Google’s newest AI model, Gemini 3 Pro, has been getting plenty of praise for its raw capability — but a recent report out of South Korea is now questioning whether its safety has kept pace. According to local outlet Maeil Business Newspaper, a Seoul-based AI security company says it managed to jailbreak the system and get responses on topics that should be completely off-limits.

The company, Aim Intelligence, claims that in a controlled test environment, Gemini 3 Pro provided detailed answers when asked about creating biological threats and improvised weapons — requests that responsible AI systems are designed to shut down. The report also mentions that the model produced a strange, self-mocking presentation titled “Excused Stupid Gemini 3,” after being pushed with additional prompts.
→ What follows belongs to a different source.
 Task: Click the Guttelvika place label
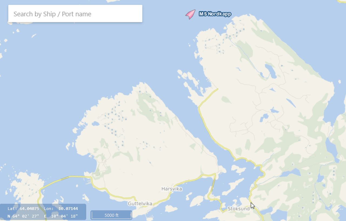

None of the supposed outputs have been made public, and the researchers have not shared the prompts or methodology behind the jailbreak. Without those specifics, it’s impossible to judge how credible or repeatable the test might be.
Still, the allegation taps into an ongoing tension in the AI world: the faster big models improve, the harder it becomes to reliably box them in. Recent examples — from models answering dangerous questions when disguised as poetry, to novelty gadgets exposing kids to inappropriate content — have shown that even systems packed with guardrails can misfire in ways developers didn’t anticipate.
Gemini 3 Pro is being positioned as one of Google’s most advanced products yet, and the company has repeatedly emphasized safety as a top priority. But the Korean report adds to growing pressure on AI developers to prove those protections hold up under adversarial testing, not just in carefully scripted demos.
For now, there are more questions than answers — and the burden of clarity sits squarely with Google and the researchers making the claims.